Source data
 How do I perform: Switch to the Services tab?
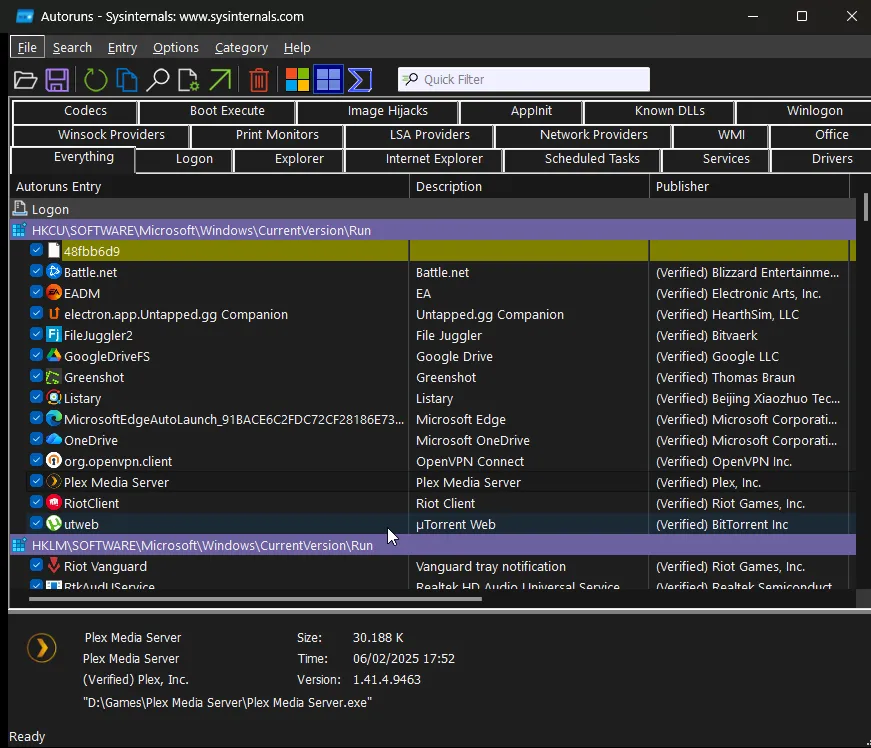click(724, 159)
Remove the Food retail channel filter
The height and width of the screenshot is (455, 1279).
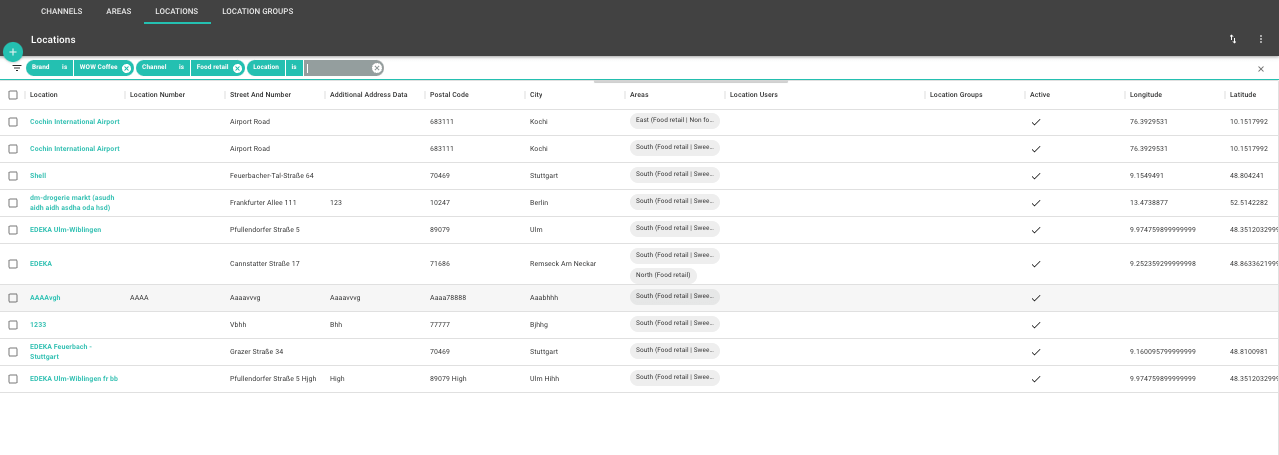click(237, 68)
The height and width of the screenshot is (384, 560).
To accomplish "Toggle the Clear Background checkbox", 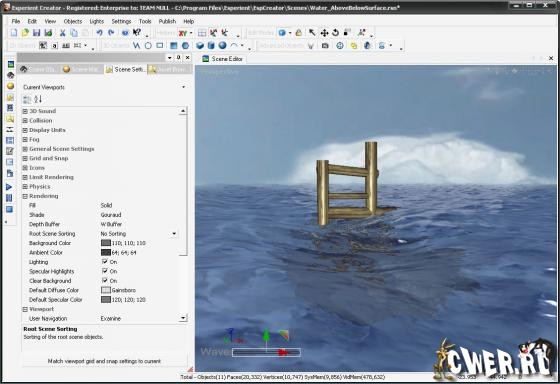I will [x=105, y=280].
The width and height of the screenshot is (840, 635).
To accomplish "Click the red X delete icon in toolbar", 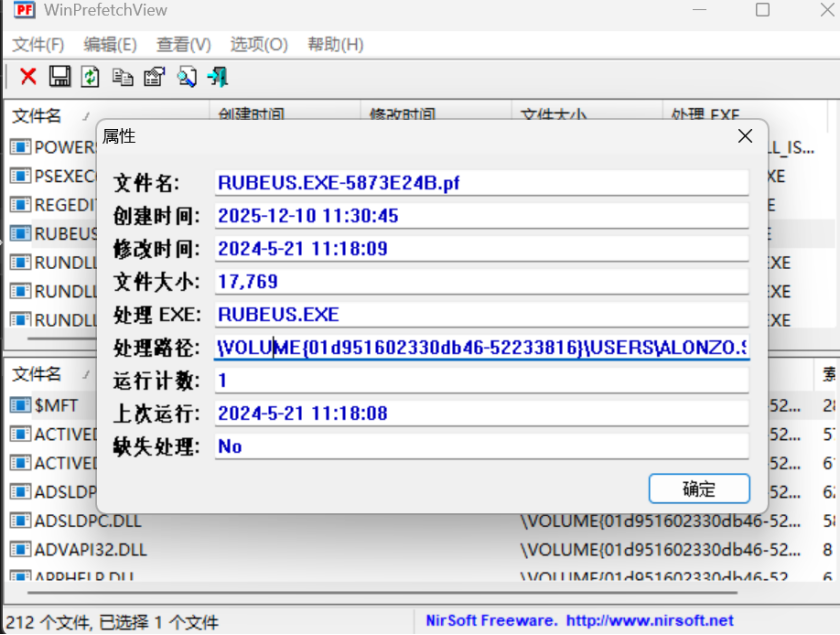I will [x=28, y=77].
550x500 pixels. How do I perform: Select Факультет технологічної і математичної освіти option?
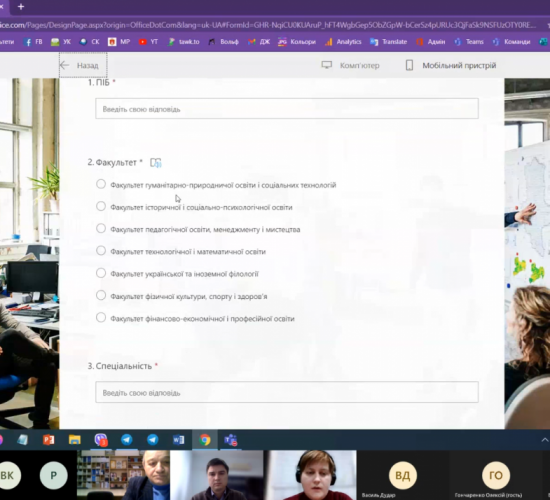[101, 251]
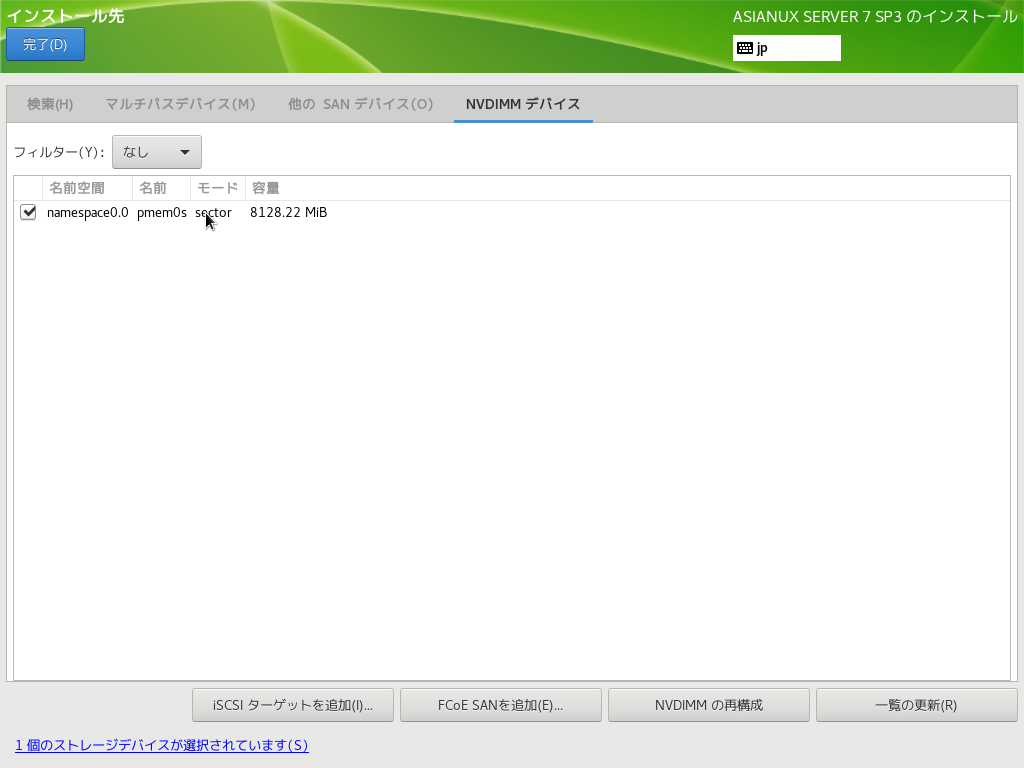The height and width of the screenshot is (768, 1024).
Task: Uncheck the namespace0.0 device checkbox
Action: point(28,212)
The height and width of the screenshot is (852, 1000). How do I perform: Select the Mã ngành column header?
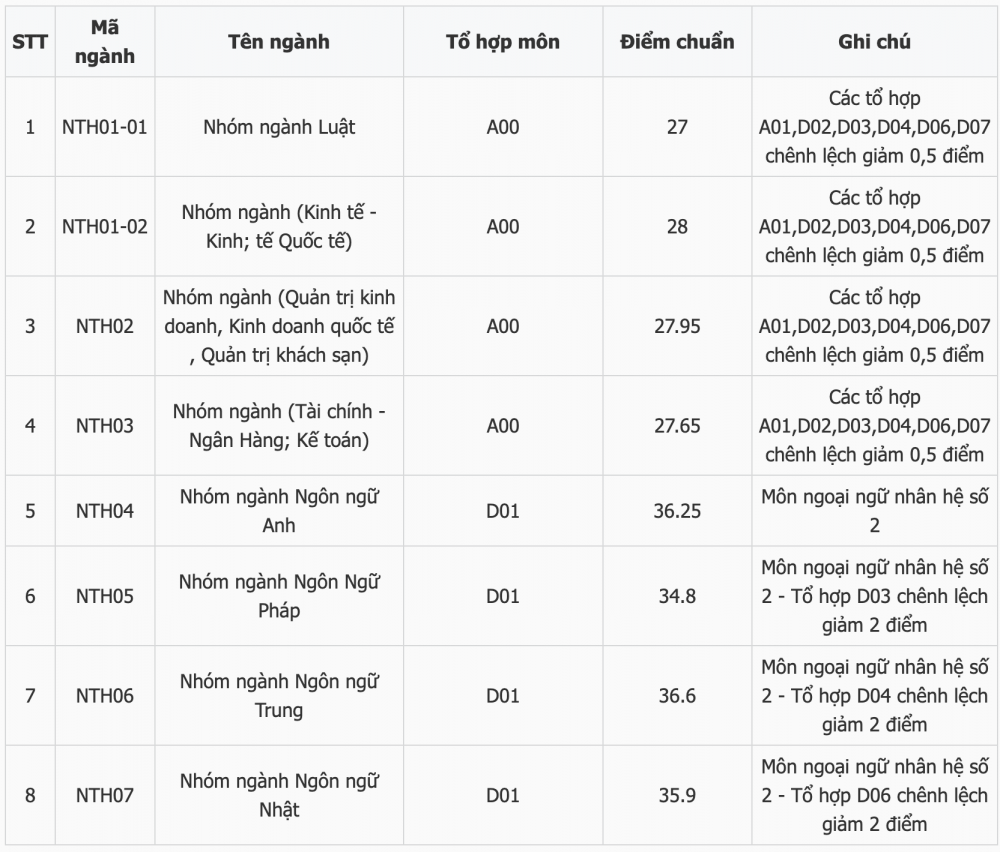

Work to be completed: Do not include pictures. Copy only the lines running from the line with "550x500 pixels. How" through the last line of the records, exactly as they appear.

Task answer:
550x500 pixels. How do I perform: Select Факультет технологічної і математичної освіти option?
[101, 251]
The height and width of the screenshot is (768, 1024).
Task: Uncheck the namespace0.0 device checkbox
Action: point(28,212)
The height and width of the screenshot is (852, 1000). How do I perform: Select the Mã ngành column header?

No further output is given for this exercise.